Machine Learning - LSTM strategy seems to be forward-looking

black.magmar

Hi,
Your Machine Learning - LSTM strategy seems to be forward-looking. You train the model using feature_for_learn_df, then you calculate the prediction for features_cur (with timestamp in the past), and then you use the predictions as the weights for those same past timestamps (weights.loc[dict(asset=asset_name, time=features_cur.time.values)] = prediction). In this way you have weights as values from a model that has seen values from the future (from the point of view of the timestamp of the weight).
Thank you

Vyacheslav_B

@black-magmar Hello. Perhaps this seems strange, but not entirely so.
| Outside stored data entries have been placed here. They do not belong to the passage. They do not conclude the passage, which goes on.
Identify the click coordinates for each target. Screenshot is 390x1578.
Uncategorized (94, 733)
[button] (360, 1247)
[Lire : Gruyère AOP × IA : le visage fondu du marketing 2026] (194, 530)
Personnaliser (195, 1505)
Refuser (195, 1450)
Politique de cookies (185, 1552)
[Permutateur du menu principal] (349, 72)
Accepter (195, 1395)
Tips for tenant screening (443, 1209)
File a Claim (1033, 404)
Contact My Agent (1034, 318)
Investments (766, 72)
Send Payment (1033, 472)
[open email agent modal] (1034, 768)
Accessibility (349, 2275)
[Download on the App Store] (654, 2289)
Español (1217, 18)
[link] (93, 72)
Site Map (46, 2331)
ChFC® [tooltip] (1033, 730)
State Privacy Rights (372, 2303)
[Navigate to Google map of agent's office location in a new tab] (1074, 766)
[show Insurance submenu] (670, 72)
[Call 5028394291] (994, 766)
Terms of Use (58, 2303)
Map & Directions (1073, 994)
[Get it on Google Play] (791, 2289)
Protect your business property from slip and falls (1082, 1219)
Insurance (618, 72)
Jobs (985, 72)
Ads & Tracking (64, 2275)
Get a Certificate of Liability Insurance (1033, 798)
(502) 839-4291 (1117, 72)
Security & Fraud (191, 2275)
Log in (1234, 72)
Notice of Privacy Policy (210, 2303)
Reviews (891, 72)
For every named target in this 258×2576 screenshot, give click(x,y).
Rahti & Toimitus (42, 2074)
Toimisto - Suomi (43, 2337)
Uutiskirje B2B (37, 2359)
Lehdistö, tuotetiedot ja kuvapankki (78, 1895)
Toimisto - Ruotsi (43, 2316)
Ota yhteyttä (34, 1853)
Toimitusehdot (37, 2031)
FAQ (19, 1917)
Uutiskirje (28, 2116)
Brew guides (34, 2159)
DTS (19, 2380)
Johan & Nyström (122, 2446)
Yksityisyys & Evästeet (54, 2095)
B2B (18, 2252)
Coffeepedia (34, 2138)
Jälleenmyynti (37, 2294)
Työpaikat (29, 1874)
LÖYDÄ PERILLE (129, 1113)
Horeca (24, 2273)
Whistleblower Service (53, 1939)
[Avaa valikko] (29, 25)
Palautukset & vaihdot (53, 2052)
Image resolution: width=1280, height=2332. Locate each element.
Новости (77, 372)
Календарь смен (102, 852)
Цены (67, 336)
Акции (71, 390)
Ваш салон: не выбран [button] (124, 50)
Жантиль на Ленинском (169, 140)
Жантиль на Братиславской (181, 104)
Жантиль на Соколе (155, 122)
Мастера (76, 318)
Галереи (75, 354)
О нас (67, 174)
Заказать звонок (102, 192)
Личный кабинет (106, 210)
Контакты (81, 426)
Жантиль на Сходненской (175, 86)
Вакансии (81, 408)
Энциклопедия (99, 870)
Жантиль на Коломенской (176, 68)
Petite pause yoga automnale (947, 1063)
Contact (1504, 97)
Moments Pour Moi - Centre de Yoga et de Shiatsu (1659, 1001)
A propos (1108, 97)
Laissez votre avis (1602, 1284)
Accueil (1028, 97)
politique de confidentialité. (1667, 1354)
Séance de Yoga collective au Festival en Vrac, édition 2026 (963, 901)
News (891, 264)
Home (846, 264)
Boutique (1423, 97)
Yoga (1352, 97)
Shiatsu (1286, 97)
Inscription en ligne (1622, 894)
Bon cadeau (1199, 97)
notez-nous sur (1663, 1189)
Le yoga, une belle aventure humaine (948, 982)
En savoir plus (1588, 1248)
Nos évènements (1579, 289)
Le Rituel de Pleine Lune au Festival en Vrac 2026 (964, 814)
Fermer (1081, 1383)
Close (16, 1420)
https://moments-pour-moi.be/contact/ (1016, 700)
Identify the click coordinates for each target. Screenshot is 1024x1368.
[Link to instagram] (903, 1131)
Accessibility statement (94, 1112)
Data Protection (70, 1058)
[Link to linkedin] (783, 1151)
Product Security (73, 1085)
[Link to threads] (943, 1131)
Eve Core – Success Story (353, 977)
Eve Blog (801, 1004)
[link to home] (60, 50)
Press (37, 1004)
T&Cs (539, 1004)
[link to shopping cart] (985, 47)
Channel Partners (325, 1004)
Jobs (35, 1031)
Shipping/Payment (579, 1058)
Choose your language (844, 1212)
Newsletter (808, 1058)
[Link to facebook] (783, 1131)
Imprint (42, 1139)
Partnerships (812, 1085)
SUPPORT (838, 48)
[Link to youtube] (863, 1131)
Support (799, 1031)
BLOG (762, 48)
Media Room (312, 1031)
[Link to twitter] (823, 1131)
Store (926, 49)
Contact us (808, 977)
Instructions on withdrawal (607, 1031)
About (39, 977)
Notice how the target classes are derived — a shift into the future is used.
For the last available date in this data, there are no target classes.

In each iteration, the backtester operates with the latest forecast. Although the entire series is forecasted, only the last value without an available target class is relevant.

This can be verified by running the function in a single-pass mode and examining the final forecast.

I assume this is done in such a way that the strategy can be run in both single-pass and multi-pass modes.

I became curious, so I will additionally verify what I have written to you.

black.magmar

Thank you for your prompt reply. The model is trained correctly, by shifting the label/target column, but if you use the predictions (for the training set timestamps) as the weights for those timestamps, they use information that would not be available in reality.
Because the training set contains data up to the latest timestamps for the slice, while any weight should be derived by looking exclusively at previous timestamps data.
However, I do not know the details of how the qnbt.backtest_ml function does slice the data, but if it uses the weights as they are returned from the predict(models, data) function, then they might be forward-looking. I will look at the single-pass version , that may be different.

multi_byte.wildebeest

@black-magmar in my opinion, both single and multi pass (backtest_ml) are forward looking. Single pass uses all data to train. I also think that backtest_ml is forward looking bcz : although it trains iteratively, it also predicts the period inside the training data. (E.g : according to my understanding, training data period can be choosen as from 2010-2013, and the code predicts from 2012-2013, of course it depends on your choice of training_period and test_period in the para of backtest_ml, but it does predict the period it has been trained on)